##### ENTRIES SHOWN

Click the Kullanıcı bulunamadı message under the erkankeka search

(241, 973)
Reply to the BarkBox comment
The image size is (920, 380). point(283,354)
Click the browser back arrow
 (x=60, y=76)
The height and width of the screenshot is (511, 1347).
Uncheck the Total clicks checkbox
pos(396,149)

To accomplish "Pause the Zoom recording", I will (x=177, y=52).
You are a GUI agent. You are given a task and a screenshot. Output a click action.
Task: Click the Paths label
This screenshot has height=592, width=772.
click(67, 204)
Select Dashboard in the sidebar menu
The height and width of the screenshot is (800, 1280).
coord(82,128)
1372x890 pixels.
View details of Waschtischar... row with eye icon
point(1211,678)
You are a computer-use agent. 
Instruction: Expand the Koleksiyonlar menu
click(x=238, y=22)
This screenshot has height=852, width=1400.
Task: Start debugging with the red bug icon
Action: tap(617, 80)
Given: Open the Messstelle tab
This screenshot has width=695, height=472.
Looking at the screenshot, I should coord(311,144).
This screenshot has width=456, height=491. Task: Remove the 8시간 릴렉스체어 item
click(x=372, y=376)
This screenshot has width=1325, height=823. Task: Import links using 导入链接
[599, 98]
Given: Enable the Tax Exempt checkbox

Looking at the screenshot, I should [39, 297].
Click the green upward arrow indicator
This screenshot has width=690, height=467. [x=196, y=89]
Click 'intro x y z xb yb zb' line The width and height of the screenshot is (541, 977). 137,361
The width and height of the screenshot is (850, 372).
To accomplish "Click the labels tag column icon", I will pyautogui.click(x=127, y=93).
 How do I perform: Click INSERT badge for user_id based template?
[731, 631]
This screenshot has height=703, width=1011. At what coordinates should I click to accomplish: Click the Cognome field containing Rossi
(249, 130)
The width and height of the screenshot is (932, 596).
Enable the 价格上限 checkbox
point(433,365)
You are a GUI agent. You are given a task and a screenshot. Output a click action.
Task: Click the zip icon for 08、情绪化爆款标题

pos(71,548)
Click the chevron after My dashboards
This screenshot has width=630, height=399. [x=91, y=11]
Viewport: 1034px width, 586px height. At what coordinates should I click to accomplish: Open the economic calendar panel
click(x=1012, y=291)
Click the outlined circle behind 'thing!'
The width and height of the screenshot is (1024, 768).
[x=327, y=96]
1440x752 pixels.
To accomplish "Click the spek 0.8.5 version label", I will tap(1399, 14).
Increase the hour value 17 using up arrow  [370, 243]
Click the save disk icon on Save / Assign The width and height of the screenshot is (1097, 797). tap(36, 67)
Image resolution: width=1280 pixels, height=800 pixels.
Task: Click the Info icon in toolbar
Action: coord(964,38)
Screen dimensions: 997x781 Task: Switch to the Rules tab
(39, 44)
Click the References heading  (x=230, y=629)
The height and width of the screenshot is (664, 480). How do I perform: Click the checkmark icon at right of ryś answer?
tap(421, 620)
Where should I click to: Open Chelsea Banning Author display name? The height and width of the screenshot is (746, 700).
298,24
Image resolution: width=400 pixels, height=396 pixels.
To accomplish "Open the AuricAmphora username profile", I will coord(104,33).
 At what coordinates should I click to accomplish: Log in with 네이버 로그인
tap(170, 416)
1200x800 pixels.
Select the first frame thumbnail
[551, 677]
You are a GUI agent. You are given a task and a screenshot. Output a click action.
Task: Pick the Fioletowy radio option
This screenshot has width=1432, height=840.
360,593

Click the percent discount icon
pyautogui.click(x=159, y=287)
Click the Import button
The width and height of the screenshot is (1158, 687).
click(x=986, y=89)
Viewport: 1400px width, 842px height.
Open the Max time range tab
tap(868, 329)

##########

REQUIREMENT — Write out each line above that contains the word "will".

RESPONSE BELOW —
To accomplish "Pause the Zoom recording", I will (x=177, y=52).
To accomplish "Click the labels tag column icon", I will pyautogui.click(x=127, y=93).
To accomplish "Click the spek 0.8.5 version label", I will tap(1399, 14).
To accomplish "Open the AuricAmphora username profile", I will coord(104,33).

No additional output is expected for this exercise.